Low inter-provider agreement is the elephant in the room. RepRisk (NLP-based) is theoretically replicable with open-source tools.

### 13. Earnings Call NLP

**Highest-ROI DIY project.** Pipeline: scrape transcript → chunk → FinBERT → compute sentiment delta vs. previous quarter. 45-50% of companies that beat EPS still trade lower when tone is negative.

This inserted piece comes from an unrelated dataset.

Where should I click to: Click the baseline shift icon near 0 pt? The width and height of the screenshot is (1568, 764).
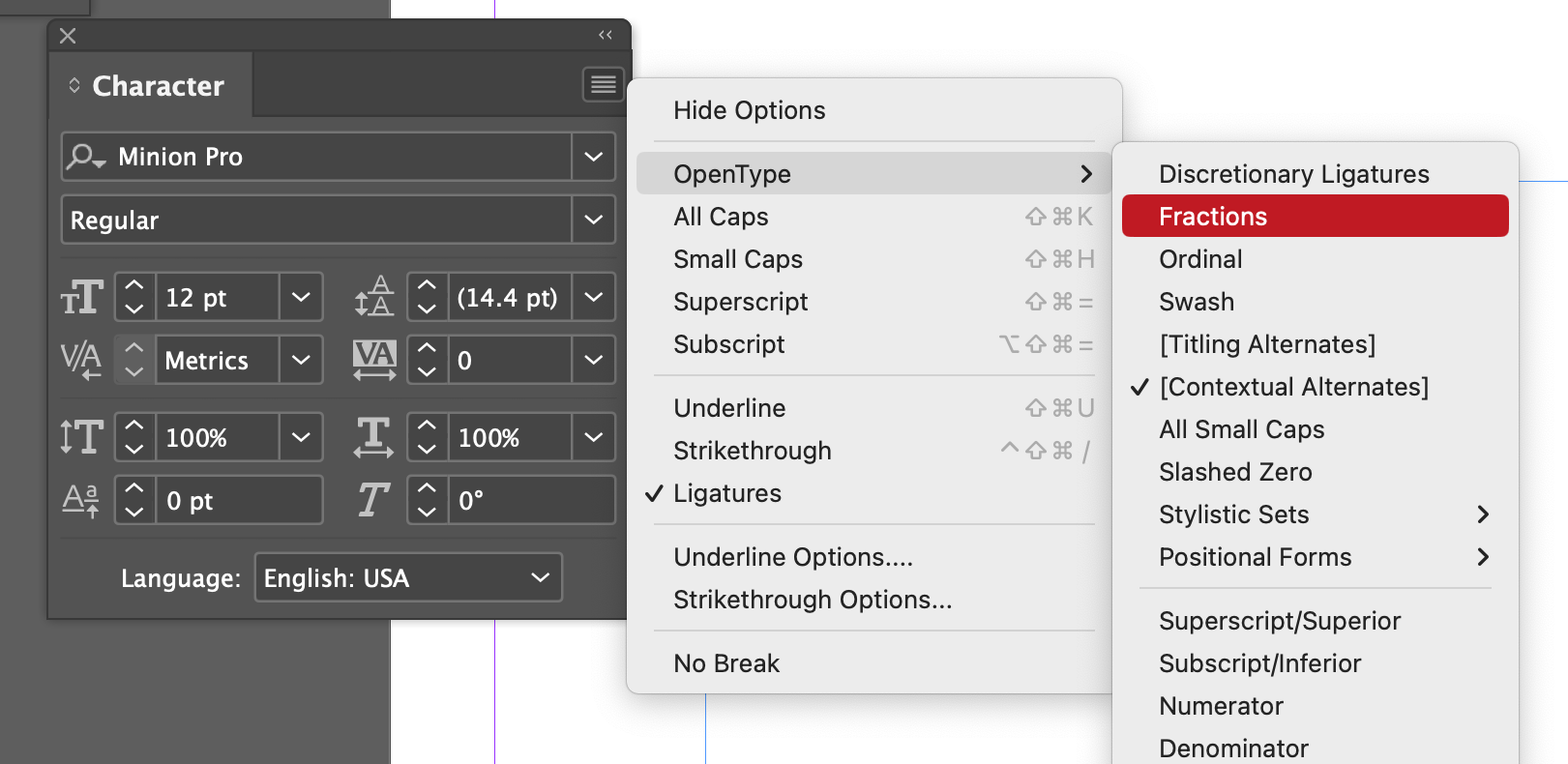pyautogui.click(x=81, y=500)
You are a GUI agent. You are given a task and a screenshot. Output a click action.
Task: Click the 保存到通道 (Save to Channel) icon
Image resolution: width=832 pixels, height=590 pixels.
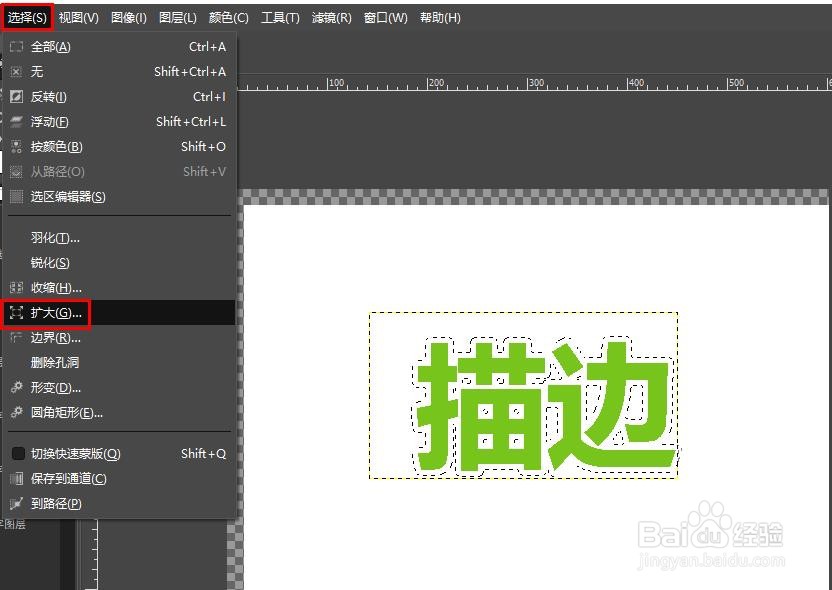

### 14. Foot Traffic / Mobility

Placer.ai, Unacast, Foursquare. All enterprise-priced ($50K+/yr). Free alternatives are mostly discontinued (Apple/Google mobility reports). Google Popular Times scrapable but gives relative busyness only.

---

## Open Source Platforms

| Platform                    | Stars | Description                                    |
|-----------------------------|-------|------------------------------------------------|
| **OpenBB**                  | 35K+  | Free open-source financial data platform; modular, API-first |
| **awesome-quant**           | 18K+  | Curated list of quant finance libraries         |
| **Quiver Quantitative**     | —     | Reddit sentiment, Congress trades, insider activity |
| **edgartools**              | —     | AI-native EDGAR library; XBRL + 17 form types  |
| **FinBERT** (ProsusAI)     | —     | Financial sentiment BERT on HuggingFace         |

---

## Key Academic References

| Paper                                     | Signal         | Finding                                        |
|-------------------------------------------|----------------|------------------------------------------------|
| Preis et al. (2013), Nature               | Google Trends  | GT strategy outperformed market by 310% over 7yr |
| Bijl et al. (2016), ScienceDirect         | Google search  | Search volume predicts individual stock returns  |
| PeerJ (2023)                              | StockTwits+FinBERT | FinBERT+SVM ensemble predicts stock movement |
| J.P. Morgan (2024)                        | All alt-data   | Hedge funds using alt-data see 3% higher annual returns |
| Financial Innovation (Springer 2024)      | All alt-data   | Comprehensive review of alt-data in finance     |

---

## Market Context

Global alternative data market: $11-14B (2025), projected >$19B by 2030. 86% of investment managers plan to increase alt-data usage. 98% agree traditional data is too slow. Convergence of cheaper compute + better NLP (FinBERT, LLMs) + data accessibility makes this increasingly viable for smaller teams.

---

## Relevance to gtracker

The current trend tracker (Google Trends → composite indices) is a good foundation. Natural expansions:

1. **Immediate** (free, same architecture): SEC insider buying, WARN Act notices, BLS JOLTS, FRED macro indicators
2. **High-value add** (needs FinBERT): Earnings call sentiment, SEC filing risk factor NLP, Reddit/StockTwits sentiment
3. **Medium-term** ($30-100/mo): Unusual Whales options flow, PatentsView filings
4. **Aspirational**: Satellite imagery, credit card data, foot traffic (require enterprise budgets or partnerships)

The config.yaml + index computation pattern in `projects/trends/` generalizes well to all of these — most are time-series data that can form category/composite indices with the same infrastructure.